Accurate decay-constant ratios $f_{B^{*}}/f_B$ and $f_{B_s^{*}}/f_{B_s}$ from Borel QCD sum rules

We present our analysis of the decay constants of the beauty vector mesons $B^{*}$ and $B_s^{*}$ within the framework of dispersive sum rules for the two-point correlator of vector currents in QCD. While the decay constants of the vector mesons $f_{B^{*}}$ and $f_{B_s^{*}}$—similar to the decay constants of the pseudoscalar mesons $f_B$ and $f_{B_s}$—individually have large uncertainties induced by theory parameters not known with a satisfactory precision, these uncertainties almost entirely cancel out in the ratios of vector over pseudoscalar decay constants.
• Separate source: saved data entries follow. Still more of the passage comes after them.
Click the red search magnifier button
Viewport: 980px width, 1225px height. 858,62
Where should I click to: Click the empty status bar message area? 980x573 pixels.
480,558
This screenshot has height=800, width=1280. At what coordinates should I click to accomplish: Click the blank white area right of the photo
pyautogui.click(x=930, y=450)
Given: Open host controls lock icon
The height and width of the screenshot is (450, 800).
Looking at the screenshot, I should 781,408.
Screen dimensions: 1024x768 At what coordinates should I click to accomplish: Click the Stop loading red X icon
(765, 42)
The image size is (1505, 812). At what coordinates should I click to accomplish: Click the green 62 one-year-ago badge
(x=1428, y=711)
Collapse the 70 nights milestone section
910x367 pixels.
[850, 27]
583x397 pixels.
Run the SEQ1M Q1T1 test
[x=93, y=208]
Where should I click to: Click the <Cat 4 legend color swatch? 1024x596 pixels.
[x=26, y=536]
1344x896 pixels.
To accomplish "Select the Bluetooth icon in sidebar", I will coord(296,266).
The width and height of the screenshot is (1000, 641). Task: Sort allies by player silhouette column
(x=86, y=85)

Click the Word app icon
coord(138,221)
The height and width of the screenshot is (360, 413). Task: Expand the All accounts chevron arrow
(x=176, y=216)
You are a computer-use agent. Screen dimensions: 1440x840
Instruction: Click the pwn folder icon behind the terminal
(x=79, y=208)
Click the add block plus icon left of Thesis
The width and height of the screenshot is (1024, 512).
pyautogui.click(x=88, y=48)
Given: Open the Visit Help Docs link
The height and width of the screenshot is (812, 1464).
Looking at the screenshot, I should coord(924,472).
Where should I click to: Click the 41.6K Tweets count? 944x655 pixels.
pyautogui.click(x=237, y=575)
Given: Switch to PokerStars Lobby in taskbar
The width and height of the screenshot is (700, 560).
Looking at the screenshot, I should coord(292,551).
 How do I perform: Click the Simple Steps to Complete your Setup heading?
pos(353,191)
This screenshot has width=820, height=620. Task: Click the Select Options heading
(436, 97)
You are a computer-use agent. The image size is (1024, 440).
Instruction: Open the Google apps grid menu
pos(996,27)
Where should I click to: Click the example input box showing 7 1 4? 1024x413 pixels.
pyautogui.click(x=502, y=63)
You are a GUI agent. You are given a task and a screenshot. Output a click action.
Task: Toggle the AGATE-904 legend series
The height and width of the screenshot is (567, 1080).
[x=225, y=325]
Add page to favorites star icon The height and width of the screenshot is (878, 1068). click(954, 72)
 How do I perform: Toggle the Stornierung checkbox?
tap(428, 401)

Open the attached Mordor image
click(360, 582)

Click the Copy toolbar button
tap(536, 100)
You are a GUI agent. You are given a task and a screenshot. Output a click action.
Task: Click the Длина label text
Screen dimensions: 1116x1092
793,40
These ratios, thus, may be predicted with very high accuracy due to the good control over the systematic uncertainties of the decay constants gained upon application of our hadron-parameter extraction algorithm. Our final results read $f_{B^{*}}/f_B=0.944\pm 0.011_{\mathrm{OPE}}\pm 0.018_{\text{syst}}$ and $f_{B_s^{*}}/f_{B_s}=0.947\pm 0.023_{\mathrm{OPE}}\pm 0.020_{\text{syst}}$. Thus, both $f_{B^{*}}/f_B$ and $f_{B_s^{*}}/f_{B_s}$ are less than unity at $2.5\sigma$ and $2\sigma$ level, respectively.

Figure 1

QCD sum-rule estimates of the $B^{*}$-meson decay constant using the pole-mass OPE (a) and the running-mass OPE at the renormalization scales $\mu =2.5$ (b), $\mu =3$ (c), and $\mu =5\mathrm{GeV}$ (d). The running-mass OPE for ${\overline{m}}_b({\overline{m}}_b)=4.247\mathrm{GeV}$ is shown. The pole-mass OPE employs the corresponding two-loop pole mass $M_b=4.87\mathrm{GeV}$. For each case, separately, a constant effective continuum threshold $s_{\text{eff}}$ is determined by requiring maximal stability of the predicted decay constant in a Borel window of the maximal width $0.05\le \tau ({\mathrm{GeV}}^{-2})\le 0.15$. Bold lines (lilac)—total findings, solid lines (black)—$O(1)$ contributions; dashed lines (red)—$O({\alpha }_{\mathrm{s}})$ contributions; dotted lines (blue)—$O({\alpha }_{\mathrm{s}}^2)$ contributions; dot-dashed lines (green)—power contributions.

Figure 2

Same as Fig. 1 but for the $B$ meson.

Figure 3

Dependence on the Borel parameter $\tau$ of the dual mass (a) and the dual decay constant (b) of the $B^{*}$ meson, obtained by adopting different Ansätze (4.2) for the effective threshold $s_{\text{eff}}(\tau )$ and fixing these thresholds by minimizing (4.3); the results are presented for the central values of all OPE parameters. (c) The $\tau$-dependent effective thresholds as obtained by our algorithm. The integer $n=0,1,2,3$ is the degree of the polynomial in our Ansatz (4.2) for $s_{\text{eff}}(\tau )$: dotted lines (red)—$n=0$; solid lines (green)—$n=1$; dashed lines (blue)—$n=2$; dot-dashed lines (black)—$n=3$.

Figure 4

Renormalization-scale dependence of the predicted decay constants: (a) $f_B^{\text{dual}}(\mu )$ and $f_{B^{*}}^{\text{dual}}(\mu )$, (b) $f_{B_s}^{\text{dual}}(\mu )$ and $f_{B_s^{*}}^{\text{dual}}(\mu )$. For each decay constant, we depict the $\mu$-related uncertainty, i.e., the standard deviation calculated assuming a flat $\mu$ distribution in the range $\mu =3–5\mathrm{GeV}$. Dotted lines (red)—vector beauty mesons; solid lines (blue)—pseudoscalar beauty mesons.

Figure 5

Distributions of the ratios $f_{B^{*}}/f_B$ and $f_{B_s^{*}}/f_{B_s}$ of beauty-meson decay constants, obtained by generating 1000 bootstrap events. For both ratios, their final distributions possess Gaussian-like shapes, with the standard deviations quoted in the plots.